Pas au titre de l’ISO 11998, qui décrit la résistance au frottement humide d’un revêtement plutôt que celle d’un système d’imprégnation. La performance est testée au titre de la norme allemande TL/TP AGS Beton (BASt) conjointement avec les exigences de la Gütegemeinschaft Anti-Graffiti e.V. Les supports sont recouverts de trois systèmes de peinture définis, nettoyés avec un nettoyant graffiti agréé, le nettoyage étant répété dix fois au même endroit, avec une valeur Ci enregistrant le degré d’élimination de la peinture. Les systèmes permanents doivent passer dix cycles après un vieillissement équivalent à dix ans en extérieur (3 000 heures de QUV) ; les systèmes semi-permanents visent un nombre de cycles inférieur.
Pourquoi les traitements silanes se comportent-ils différemment des revêtements filmogènes ?
Ils forment des liaisons covalentes avec le support au lieu de reposer dessus sous forme de film, ce qui préserve la perméabilité à la vapeur du support et résiste à l’attaque alcaline. Pour les hydrofuges, ce mécanisme est renforcé par la pénétration dans la structure poreuse, comme le confirment des études évaluées par les pairs. Pour les systèmes de protection de surface tels que les produits anti-graffiti, la durabilité provient de la liaison de surface plutôt que d’une pénétration profonde, et l’abrasion reste une limite pour tous, qu’ils soient à base de PFAS ou non.
Qu’est-ce que la valeur Sd et pourquoi importe-t-elle pour les traitements de façade ?
La valeur Sd (épaisseur de lame d’air équivalente), mesurée selon l’EN ISO 7783, représente la résistance à la transmission de vapeur d’eau.
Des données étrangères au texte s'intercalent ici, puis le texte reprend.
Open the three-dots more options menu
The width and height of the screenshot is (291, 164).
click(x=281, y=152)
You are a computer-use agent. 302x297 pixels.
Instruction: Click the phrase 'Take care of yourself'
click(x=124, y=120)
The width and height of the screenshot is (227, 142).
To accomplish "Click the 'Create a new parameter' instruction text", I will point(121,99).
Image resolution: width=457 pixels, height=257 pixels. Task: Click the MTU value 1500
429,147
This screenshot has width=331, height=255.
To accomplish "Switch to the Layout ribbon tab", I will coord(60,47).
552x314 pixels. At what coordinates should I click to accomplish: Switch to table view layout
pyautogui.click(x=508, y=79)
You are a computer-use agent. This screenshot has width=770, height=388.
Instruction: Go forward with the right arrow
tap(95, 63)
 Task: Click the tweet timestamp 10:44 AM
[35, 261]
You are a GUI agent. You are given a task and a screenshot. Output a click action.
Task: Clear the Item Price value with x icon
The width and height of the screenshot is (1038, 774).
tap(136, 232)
Une valeur Sd faible (inférieure à 0,1 m est l’exigence usuelle pour les traitements de façade) signifie que la vapeur d’eau peut diffuser à travers le support. Pour les façades en béton, en maçonnerie et en pierre naturelle, la perméabilité à la vapeur prévient l’accumulation de pression interne à l’origine de fissurations, d’éclatements et d’une carbonatation accélérée. Les traitements silanes pénétrants atteignent des valeurs Sd faibles parce qu’ils tapissent les parois des pores au lieu de les obturer.
La restriction universelle PFAS couvre-t-elle les modificateurs silanes fluorés à chaîne courte ?
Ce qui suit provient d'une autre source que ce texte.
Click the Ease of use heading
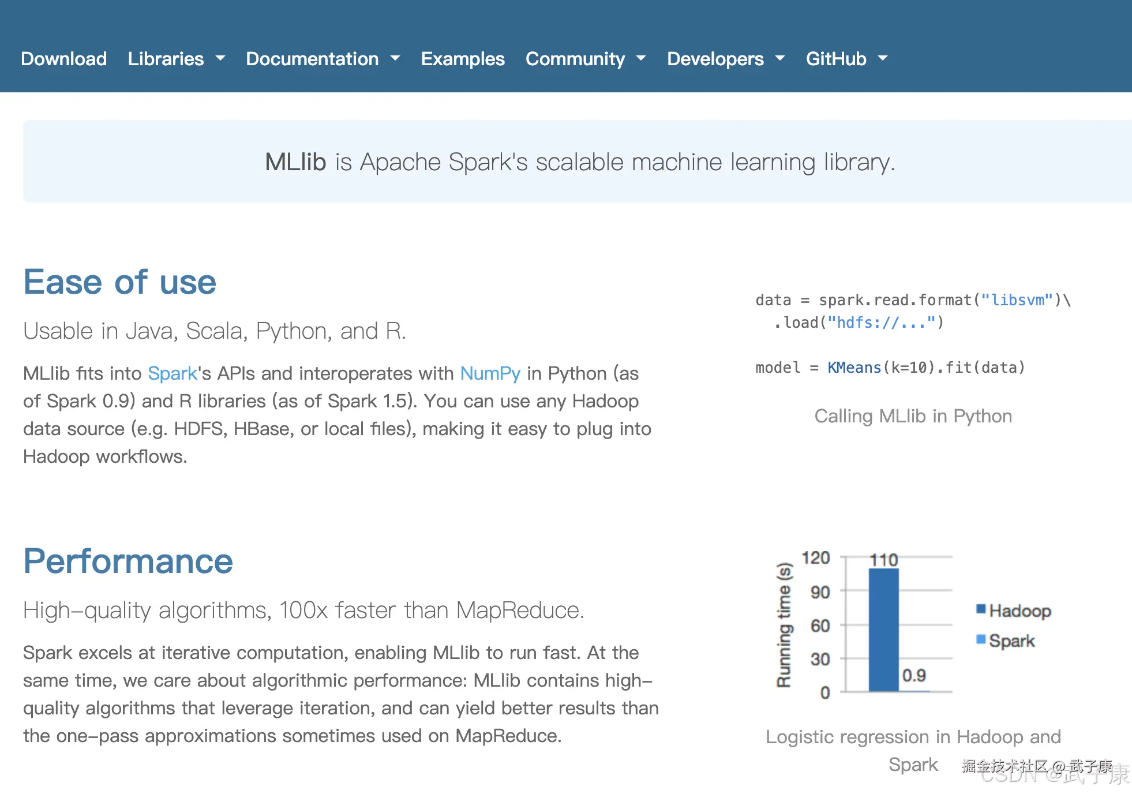Viewport: 1132px width, 794px height. 119,282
Oui. La restriction universelle soumise à l’ECHA en janvier 2023 applique la définition universelle de l’OCDE : toute substance contenant au moins un atome de carbone méthyle ou méthylène entièrement fluoré entre dans le champ d’application. Les fluoroalkylsilanes C4 et C6 sont concernés au même titre que les composés C8. Passer d’une chimie fluorée à chaîne longue à une chimie à chaîne courte n’a pas levé l’exposition réglementaire.
Quels essais de performance sont nécessaires lors d’une reformulation vers le Protectosil® ECO-TRETE ANTIGRAFFITI ?
Des essais au titre de la TL/TP AGS Beton et des exigences de la Gütegemeinschaft sur les supports spécifiques figurant dans la spécification produit. La DIN 52617 (coefficient d’absorption d’eau) et l’EN ISO 7783 (perméabilité à la vapeur) apportent une confirmation complémentaire. Pour les panneaux de façade, les dalles en béton préfabriqué et les matériaux exposés au cycle gel-dégel, l’EN 12371 est également pertinente.
Quel libellé d’allégation doit figurer sur la fiche technique d’une formulation utilisant le Protectosil® ECO-TRETE ANTIGRAFFITI ?
« Sans PFAS ajoutés intentionnellement ». Ce libellé reflète une décision de formulation documentée et constitue la formulation défendable au titre du règlement REACH. « Sans PFAS » ne doit pas être utilisé comme allégation produit car cela implique une garantie d’absence de détection qui ne peut être étayée. Conservez la déclaration écrite de statut PFAS d’Evonik pour la matière première dans votre dossier de conformité REACH. Le dossier de restriction et les avis des comités sont consultables sur la page PFAS de l’ECHA.